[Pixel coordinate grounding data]
* * * * * * *

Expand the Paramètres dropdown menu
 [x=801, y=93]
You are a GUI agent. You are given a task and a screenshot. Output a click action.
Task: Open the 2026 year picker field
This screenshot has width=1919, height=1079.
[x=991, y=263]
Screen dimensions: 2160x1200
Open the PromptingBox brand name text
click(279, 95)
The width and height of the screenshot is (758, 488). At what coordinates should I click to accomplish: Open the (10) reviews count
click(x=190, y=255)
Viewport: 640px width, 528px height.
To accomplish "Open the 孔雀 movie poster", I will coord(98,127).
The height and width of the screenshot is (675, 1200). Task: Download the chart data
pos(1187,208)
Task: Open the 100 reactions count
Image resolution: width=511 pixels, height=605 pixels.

* * * * * * *

WORK REQUEST → Each record above should be repeated exactly.

EXPECTED OUTPUT →
Expand the Paramètres dropdown menu
 [x=801, y=93]
You are a GUI agent. You are given a task and a screenshot. Output a click action.
Task: Open the 2026 year picker field
This screenshot has width=1919, height=1079.
[x=991, y=263]
Screen dimensions: 2160x1200
Open the PromptingBox brand name text
click(279, 95)
The width and height of the screenshot is (758, 488). At what coordinates should I click to accomplish: Open the (10) reviews count
click(x=190, y=255)
Viewport: 640px width, 528px height.
To accomplish "Open the 孔雀 movie poster", I will coord(98,127).
The height and width of the screenshot is (675, 1200). Task: Download the chart data
pos(1187,208)
Task: Open the 100 reactions count
Image resolution: width=511 pixels, height=605 pixels.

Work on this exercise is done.